- **Records for the task**:
□ □ □ □
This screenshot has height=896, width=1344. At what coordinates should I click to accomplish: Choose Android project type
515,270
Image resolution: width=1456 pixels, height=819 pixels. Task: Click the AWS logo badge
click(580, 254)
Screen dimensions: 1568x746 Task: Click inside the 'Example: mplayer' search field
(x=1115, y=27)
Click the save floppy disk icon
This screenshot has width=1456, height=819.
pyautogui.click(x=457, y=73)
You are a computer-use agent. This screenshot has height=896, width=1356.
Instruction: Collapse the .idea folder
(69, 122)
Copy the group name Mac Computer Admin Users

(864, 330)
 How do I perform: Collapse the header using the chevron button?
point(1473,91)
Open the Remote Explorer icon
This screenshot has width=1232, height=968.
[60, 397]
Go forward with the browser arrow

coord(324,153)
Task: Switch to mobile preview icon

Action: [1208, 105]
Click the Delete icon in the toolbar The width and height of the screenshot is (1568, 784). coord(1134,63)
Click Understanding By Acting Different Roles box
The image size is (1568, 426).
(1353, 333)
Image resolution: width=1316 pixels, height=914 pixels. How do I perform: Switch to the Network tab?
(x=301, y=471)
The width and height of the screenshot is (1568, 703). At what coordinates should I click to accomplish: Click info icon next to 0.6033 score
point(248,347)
□ □ □ □
- **Task to carry out**: Everything in the listing must be written out again without any change.

- **Solution below**:
This screenshot has height=896, width=1344. At what coordinates should I click to accomplish: Choose Android project type
515,270
Image resolution: width=1456 pixels, height=819 pixels. Task: Click the AWS logo badge
click(580, 254)
Screen dimensions: 1568x746 Task: Click inside the 'Example: mplayer' search field
(x=1115, y=27)
Click the save floppy disk icon
This screenshot has width=1456, height=819.
pyautogui.click(x=457, y=73)
You are a computer-use agent. This screenshot has height=896, width=1356.
Instruction: Collapse the .idea folder
(69, 122)
Copy the group name Mac Computer Admin Users

(864, 330)
 How do I perform: Collapse the header using the chevron button?
point(1473,91)
Open the Remote Explorer icon
This screenshot has width=1232, height=968.
[60, 397]
Go forward with the browser arrow

coord(324,153)
Task: Switch to mobile preview icon

Action: [1208, 105]
Click the Delete icon in the toolbar The width and height of the screenshot is (1568, 784). coord(1134,63)
Click Understanding By Acting Different Roles box
The image size is (1568, 426).
(1353, 333)
Image resolution: width=1316 pixels, height=914 pixels. How do I perform: Switch to the Network tab?
(x=301, y=471)
The width and height of the screenshot is (1568, 703). At what coordinates should I click to accomplish: Click info icon next to 0.6033 score
point(248,347)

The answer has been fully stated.